Am Anfang ist eine Tupperbox. "Wir sind außer uns", sagt Brendan Foley, ein Unterwasser-Archäologe aus Massachusetts, der den Fall untersucht. Die Ware in der Plastikkiste, die Taucher an die Wasseroberfläche bringen: Knochen einer vermutlich 2000 Jahre alten Leiche, vergraben unter Töpfen und Sand, gefunden im weltberühmten Schiffswrack vor der griechischen Insel Antikythera.
In dem Schiff, das im Jahr 1900 von Schwammtauchern entdeckt wurde, konnten Forscher einst eine Art antike astronomische Rechenmaschine bergen, fortan als "Mechanismus von Antikythera" bezeichnet. Das nun entdeckte Skelett hingegen ist weniger ausgeklügelt in seinem System, dennoch von hohem Wert. Taucher konnten Teile eines Schädels mit drei Zähnen bergen, zudem zwei Armknochen, einigen Rippenteilen und zwei Oberschenkelknochen - alle offenbar von derselben Person, wie die Forscher auf Nature News berichten.
DNA sollen Hinweise über Alter und Geschlecht liefern
Wie alt die Überreste wirklich sind und welches Geschlecht der Mensch hatte, sollen nun DNA-Proben verraten - sofern es den Forschern gelingt, diese aus dem Material zu gewinnen. Die Archäologen hoffen, zum ersten Mal DNA von einer Person analysieren zu können, die zwei Jahrtausende lang im Wasser lag. Die Analyse könnte zudem Aufschluss über die Herkunft des Toten sowie Haar- und Augenfarbe geben. Dem Knochenbau zufolge vermuten Foley und seine Kollegen, dass es sich um einen jungen Mann handelt.
Tatsächlich ist es äußerst selten, ältere Leichen von Schiffbrüchigen zu finden, weil diese in der Regel verwesen, weggespült oder von Fischen gefressen werden.

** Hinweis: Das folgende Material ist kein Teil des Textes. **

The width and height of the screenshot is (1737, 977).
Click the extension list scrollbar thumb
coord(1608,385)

Doch das Wrack vor Antikythera scheint eine Besonderheit zu sein: Bereits in den 70er Jahren haben Taucher einzelne Knochen entdeckt, die von mindestens vier verschiedenen Menschen stammen. Die zahlreichen Skelettfunde veranlassen Foley und seine Kollegen zu der These, dass das wahrscheinlich im 1. Jahrhundert v. Chr. gebaute Schiff viele Menschen an Bord hatte, die möglicherweise Sklaven waren. Dafür sprechen Eisenspuren an den Knochen, die von Ketten stammen könnten. Womöglich geriet das Schiff in Seenot und sank schnell. Die Menschen unter Deck waren - so die Theorie - gefangen.

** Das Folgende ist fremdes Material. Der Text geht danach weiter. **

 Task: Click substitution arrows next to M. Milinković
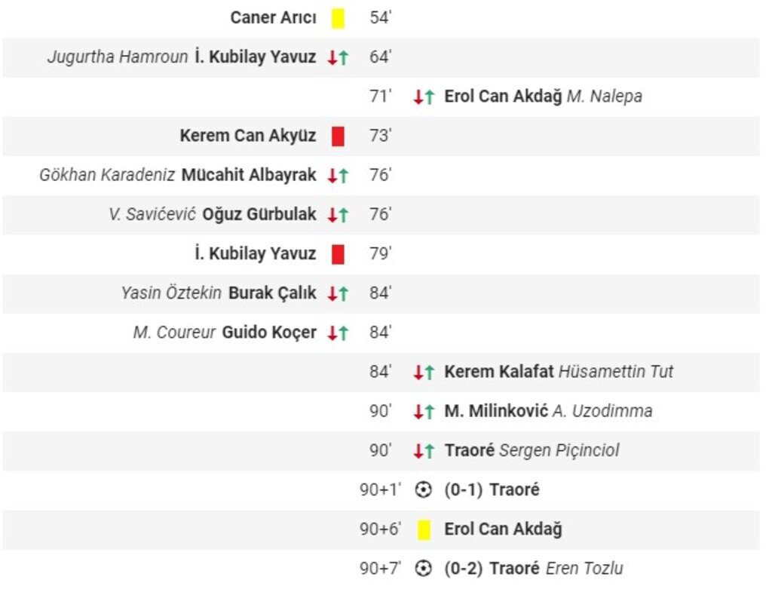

Die jetzt gefundene Leiche haben die Forscher übrigens Pamphilos getauft, nach einem Namen, der in einen im Wrack gefundenen Weinbecher eingeritzt wurde. "Die Gedanken beginnen zu kreisen", sagt Hannes Schrøder, ein Experte für die Analyse antiker DNA vom Naturhistorischen Museum in Kopenhagen. "Wer waren diese Menschen, die das Mittelmeer vor 2000 Jahren überquert haben? Vielleicht war einer von ihnen der Astronom, dem der Mechanismus gehörte?" Die DNA wird es nicht verraten - doch wer weiß, was in dem Wrack noch alles verborgen ist.